In his first Labour conference speech as prime minister, Keir Starmer will say there is light at the end of the tunnel.
The thrust of this conference has been that Labour want to unbrick the exit to the tunnel, or have concluded the light they can now see at the end of it isn’t an oncoming train.
In other words, they are trying to calibrate the sentiment this new government is giving off.
Plenty within the government have concluded that they have perhaps overdone the doom and gloom in the language they have been using, and so they have started to use words loaded with a bit of sunshine, but not too much.
Those around the prime minister say the "exam question" he wants to answer in his speech this afternoon is "what is the house on the hill we are heading for?"
To stretch the visual imagery, if the tunnel is eventually escaped from, what does the destination look like?
Sir Keir will try to sketch that out this afternoon.
A year ago here in Liverpool, the mood at Labour’s conference was effervescent, “there was energy, buzz and anticipation,” as one minister put it.
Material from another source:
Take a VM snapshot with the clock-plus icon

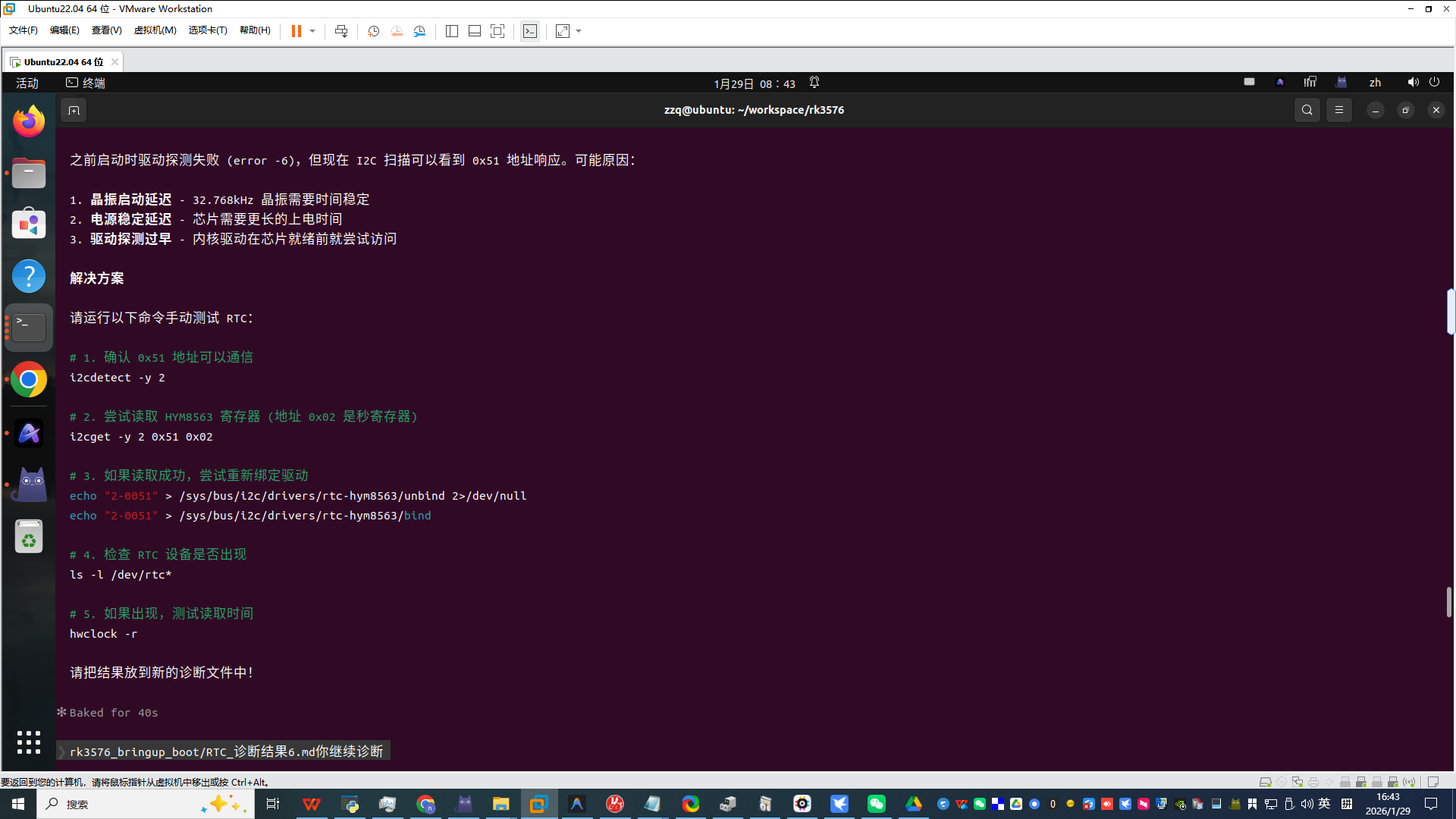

There was too, they acknowledged, a “huge sense of anxiety” about actually winning – but the sense of excitement was off the scale.
This year, the other side of a massive election win, yes there is celebration, but the weight and responsibilities of office sit heavily.
We shouldn’t be too surprised by that.
Such responsibilities are heavy and this is a party not used to carrying them. They are still adjusting to how to govern and how to make the machinery of government work.
The news we brought you last week about the Prime Minister’s Chief of Staff Sue Gray was arguably symptomatic of some of that.
The government also has a soon to be departing Cabinet secretary, the top civil servant in the country and a vital part of the government machine.
Simon Case will be gone within a few months, and a successor needs to be found.
And other appointments in Downing Street still need to be made.
Becoming prime minister not only involves working out which levers to pull to get things done, but also where those levers are.
“Keir doesn’t know what good looks like,” is how one figure put it to me.
While we know she has her internal detractors, supporters of Sue Gray say this is precisely what she is good at.
But other key appointments need sorting and quickly, others say, to get things properly going.
This government has barely been around long enough to properly audit what it is up to or where it is heading – we will be better placed to do that at next year’s conference.
But buffeted by the recent rows about staffing, freebies and cutting the winter fuel payment for millions of pensioners, little wonder there will be a riff in Sir Keir's about things the government has done already.
Then, there will be the forward looking stuff.
The focus will be domestic policy as he will save talk of foreign affairs for a speech at the United Nations General Assembly in New York on Thursday.
He will want to sketch out the landscape for his first year and beyond in office.
To come, they have their new industrial strategy, the spending review for the next financial year and then, next spring, the spending review for the two years after that.
The next staging post beyond today is next month’s Budget.
There have been hints here ministers are toying with tweaking the various self imposed rules they set themselves to allow perhaps a bit more scope for longer term spending.
The Budget, as one minister put it, “will allow energy to come back into the room”.
Today will be about the prime minister attempting to articulate that.